From July 6th, 2020, Switzerland put in place an extensive quarantine requirement.
The rule required arrivals from so-called ‘high risk’ countries and regions to quarantine for ten days on arrival – even if they had tested negative for the virus.
However, despite Switzerland’s Federal Office of Public Health (FOPH) continuing to publicly support the requirement, a report has shown that the measure was largely ineffective in curtailing the spread of the virus and that authorities knew it.
While critics have hit out at the FOPH for supporting the measure, health authorities said the move had a necessary deterrent effect which is far more difficult to measure.
Minutes of an internal FOPH meeting obtained by Switzerland’s NZZ showed that the health authorities were aware that the measure – which required thousands of arrivals to Switzerland into quarantine since July – did little to stop the spread of the coronavirus.

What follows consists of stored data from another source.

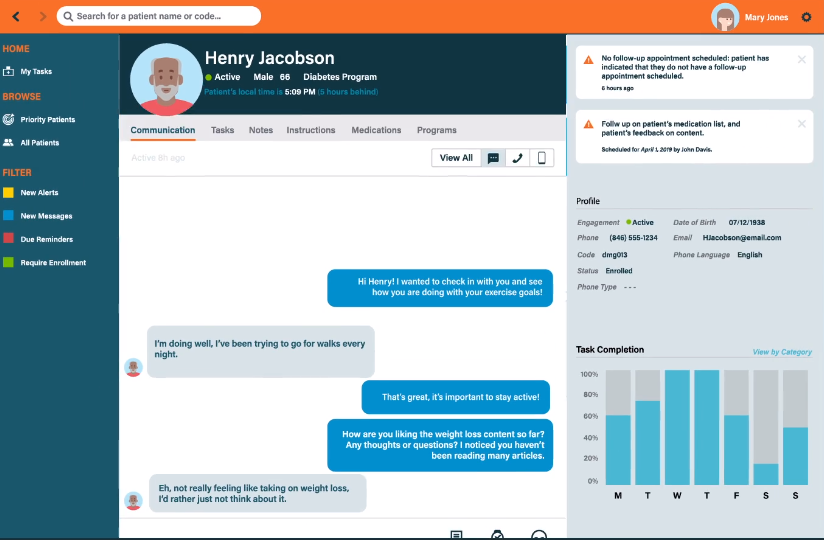Click the forward navigation arrow
Screen dimensions: 824x540
tap(41, 16)
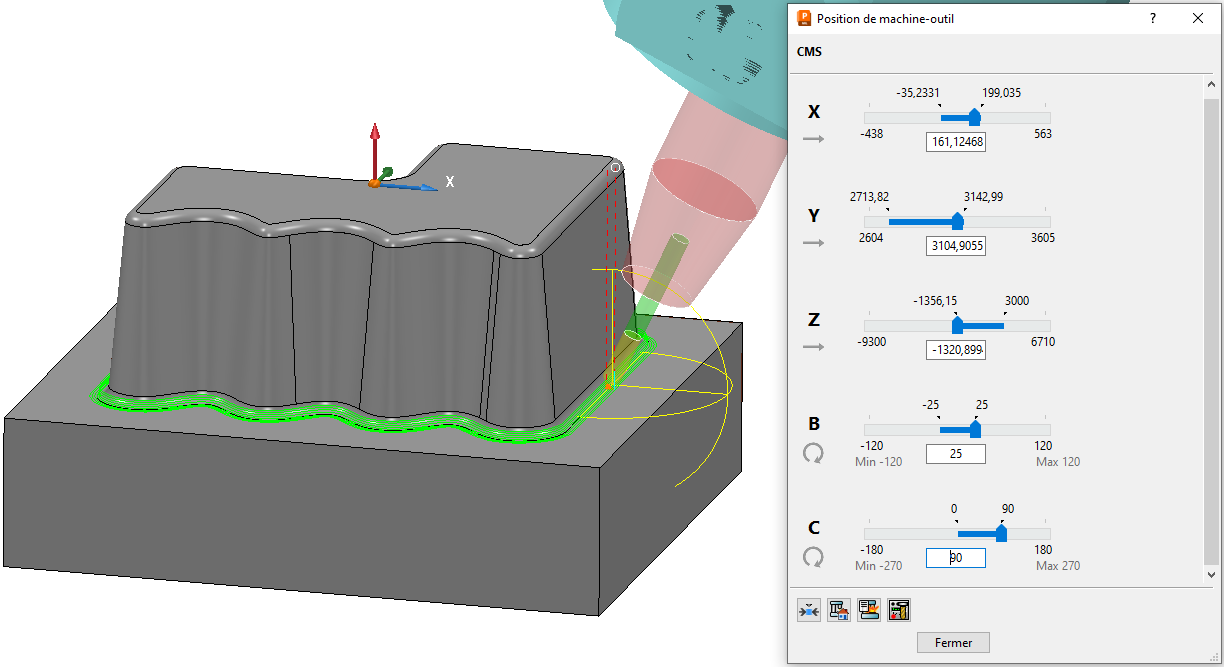The image size is (1224, 667).
Task: Click the Z axis slider handle
Action: pos(957,325)
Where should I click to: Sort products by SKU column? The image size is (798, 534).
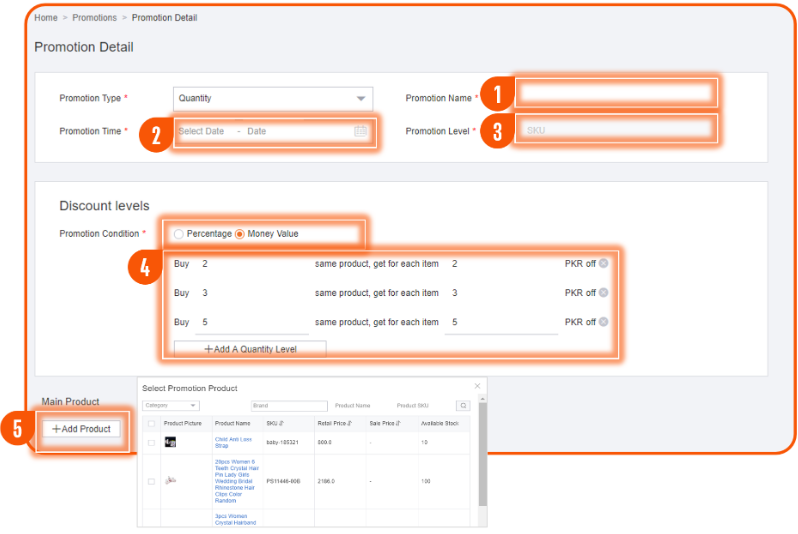pos(283,423)
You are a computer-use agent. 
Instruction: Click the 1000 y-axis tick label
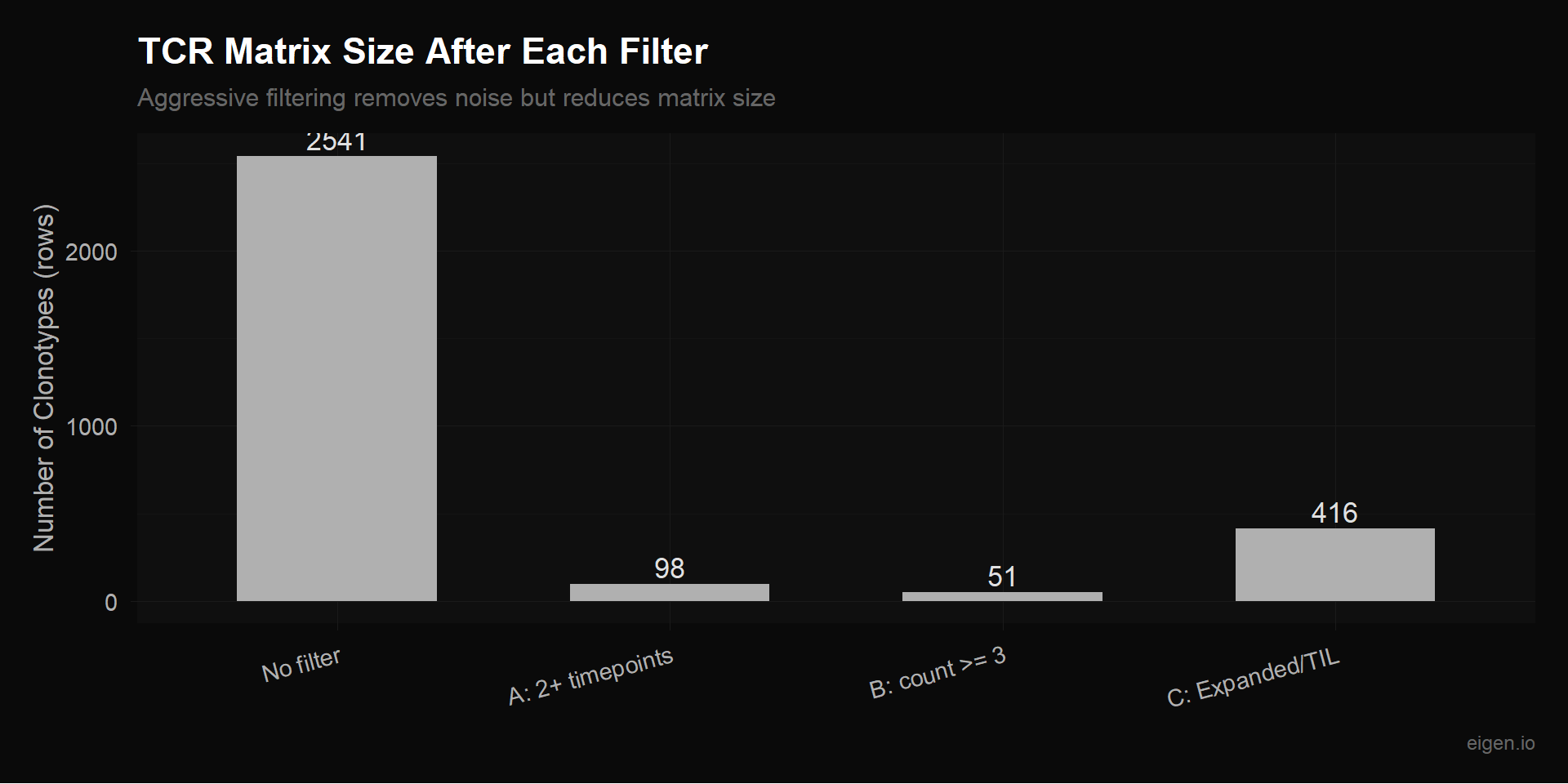coord(91,426)
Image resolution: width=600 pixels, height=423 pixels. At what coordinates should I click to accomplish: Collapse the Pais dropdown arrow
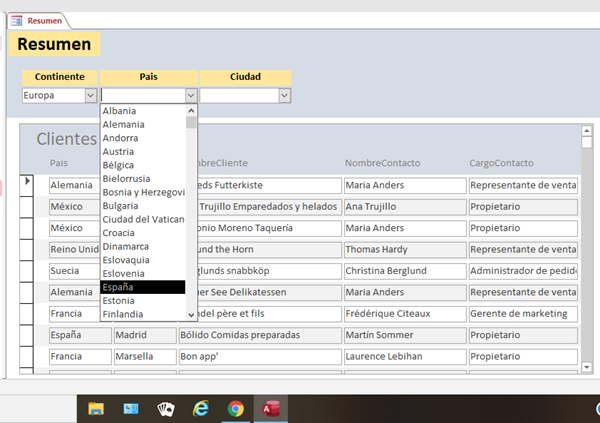(191, 95)
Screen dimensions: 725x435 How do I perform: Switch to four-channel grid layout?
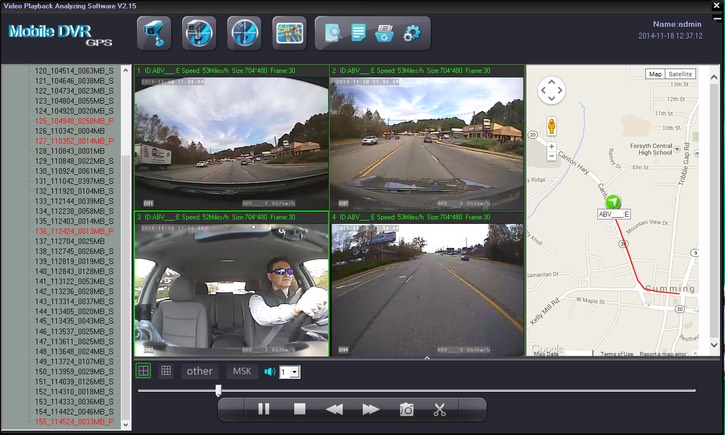144,371
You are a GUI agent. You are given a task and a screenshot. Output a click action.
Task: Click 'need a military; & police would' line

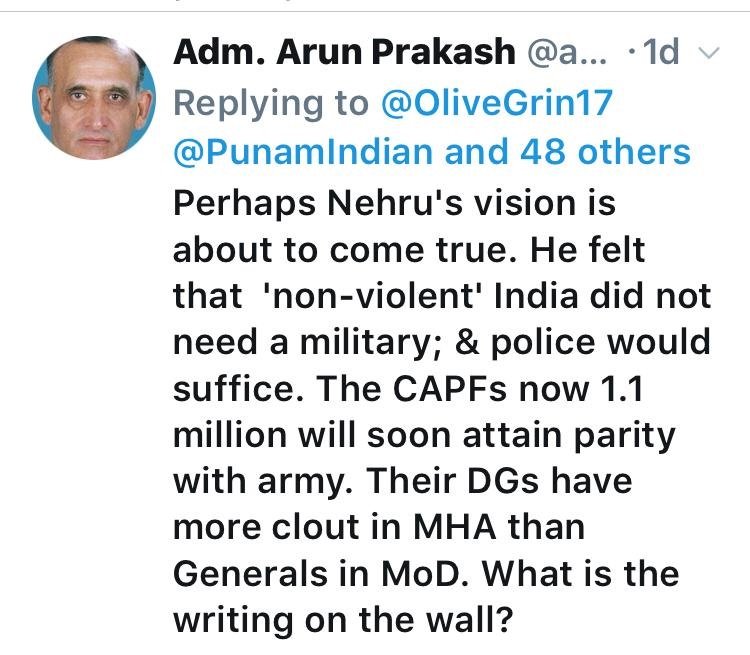click(442, 344)
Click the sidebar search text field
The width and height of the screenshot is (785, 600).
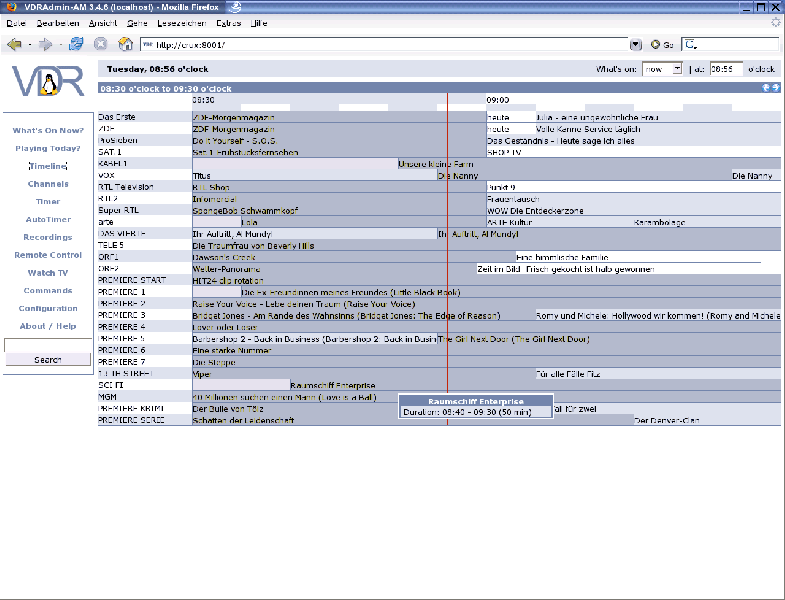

The meeting – which took place on September 17th between cantonal directors and representatives of the FOPH – showed that just 0.4 percent of those who were sent into quarantine tested positive for the virus.
The minutes instead state that the decision was largely “a political decision”.
The period under consideration in the meeting was from July 2nd until September 2nd.
‘A political decision’ which encroached on fundamental rights?
Critics of the quarantine requirement have spoken out against the government.
FDP Councillor Andrea Caroni labelled it “a political decision” which interfered with people’s basic rights.
“It’s scandalous”, Caroni told the NZZ.
“Obviously, the federal government has arbitrarily intervened in the basic rights of the inhabitants of this country,” he said.
Swiss think tank Avenir Suisse said it was a waste of resources.
Research director Jürg Müller said “these resources would have been better used for other preparatory work for the second wave”.
“A lot of suffering and damage was caused here in the summer for minimal benefit,” Müller told the NZZ.
‘A deterrent effect’
While not disputing that the decision was political in nature, the FOPH said the effectiveness of the measure could not be measured purely on the basis of how many people in quarantine fell sick – a claim which they told the NZZ is supported by the minutes of the meeting.
“The travel quarantine has the particular effect that people travel less and travel less to risk areas,” said the FOPH.
“The trips not taken cannot be measured”.
The FOPH said 0.87 percent of quarantined returnees tested positive for the virus, double that of the figure quoted in the NZZ.
The FOPH also said it would continue to support the existing quarantine measures’ deterrent effect.
“From the BAG's point of view, the measures have achieved their effect by reducing travel to risk countries in response to the quarantine obligation,” the FOPH said.
Switzerland changed its quarantine requirement on October 28th, reducing the number of ‘high risk’ countries from more than 60 to only four.